Iscriviti OnLine
 

Pescara, 31/05/2026
Visitatore n. 754.456



Data: 11/02/2009
Testata giornalistica: Il Centro
L'Abruzzo perde 19 direzioni Polemiche dei sindacati. Paola Bonifaci (Flc-Cgil): «L'assessore ci convochi»

PESCARA. L'Abruzzo perderà 19 direzioni con il piano di raggruppamento dei plessi scolastici sottodimensionati (quelli con meno di 500 alunni, che nella regione sono 45 secondo le stime del ministerto). Il piano approvato dalla giunta lunedì scorso, comporterà, dicono i sindacati, la perdita di una cinquantina di posti di lavoro, tra i quali 19 dirigenti scolastici e 19 dirigenti amministrativi. Per gli studenti non dovrebbero invece esserci cambiamenti o trasferimento di sedi, tranne poche eccezioni, com'è il caso dell'Istituto tecnico commerciale Comi di Teramo.
L'Itc si trasferirà nell'anno scolastico 2009-2010, cui si riferisce il piano, negli ambienti dell'istituto tecnico per geometri Forti. Una soluzione che deriva anche dalla necessità di trovare una sistemazione alla succursale del liceo scientifico Einstein, attualmente ospitata nell'ala nuova dell'Itc Comi. Ma a Teramo è polemica per questo spostamento perché all'Itc si obietta che il Forti non ha la capienza necessaria per ospitare gli studenti del commerciale. Protesta anche il Comune di Chieti, contrario alla proposta di dimensionamento. Il sindaco Francesco Ricci ha scritto al presidente della Regione Gianni Chiodi per chiedere un incontro urgente e per ribadire contrarietà del Comune «al fatto che il Capoluogo Teatino possa essere penalizzato al punto da venire ad avere solo due Dirigenze di scuola secondaria di primo grado in luogo delle quattro fino ad oggi esistenti. Questa Amministrazione inoltre», prosegue Ricci nella lettera «non ritiene possibile ed equo che gli interessi di realtà territoriali che scolasticamente hanno sempre gravitato sulla città di Chieti possano venire anteposti a quelli più complessi ed articolati dell'intero territorio del Comune di riferimento».

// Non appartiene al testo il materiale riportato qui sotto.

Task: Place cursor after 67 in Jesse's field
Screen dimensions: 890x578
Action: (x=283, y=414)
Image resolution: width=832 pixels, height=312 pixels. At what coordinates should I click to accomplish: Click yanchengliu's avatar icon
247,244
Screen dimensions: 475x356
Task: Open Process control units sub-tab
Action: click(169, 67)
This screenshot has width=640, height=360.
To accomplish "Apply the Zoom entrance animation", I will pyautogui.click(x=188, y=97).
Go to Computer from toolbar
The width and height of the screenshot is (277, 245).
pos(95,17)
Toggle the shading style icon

Chiodi e il suo assessore all'Istruzione Paolo Gatti dovranno però vedersela anche con i sindacati della scuola, che si sono ritrovati davanti al fatto compiuto.

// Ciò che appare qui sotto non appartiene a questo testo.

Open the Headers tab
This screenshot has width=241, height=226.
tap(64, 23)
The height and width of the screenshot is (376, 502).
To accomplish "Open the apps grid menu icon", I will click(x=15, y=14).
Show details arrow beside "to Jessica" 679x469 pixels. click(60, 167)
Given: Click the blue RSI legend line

«Auspichiamo che l'assessore ci convochi al più presto», dice Paola Bonifaci, della Flc-Cgil (Federazione lavoratori delle conoscenza). «Le procedure adottate finora non vanno bene, perché nella fase novembre-dicembre con il precedente assessore avevamo fatto alcuni incontri, mentre il nuovo assessore ha preferito incontrare solo il direttore scolastico regionale Carlo Petracca e non tutti i soggetti che avevano partecipato alla predisposizione della fase preliminare della riforma: Province, sindacati di categoria e funzionari della Regione». Altro punto contestato dalla Cgil è la previsione di un unico centro provinciale all'Aquila per l'istruzione degli adulti, le vecchie scuole serali, che, dice la Bonifaci «si è scelto di accorpare a una istituzione atipica come il Convitto dell'Aquila, quando la norma prescrive che la dirigenza dei centri provinciali deve essere autonoma vista la complessità della gestione».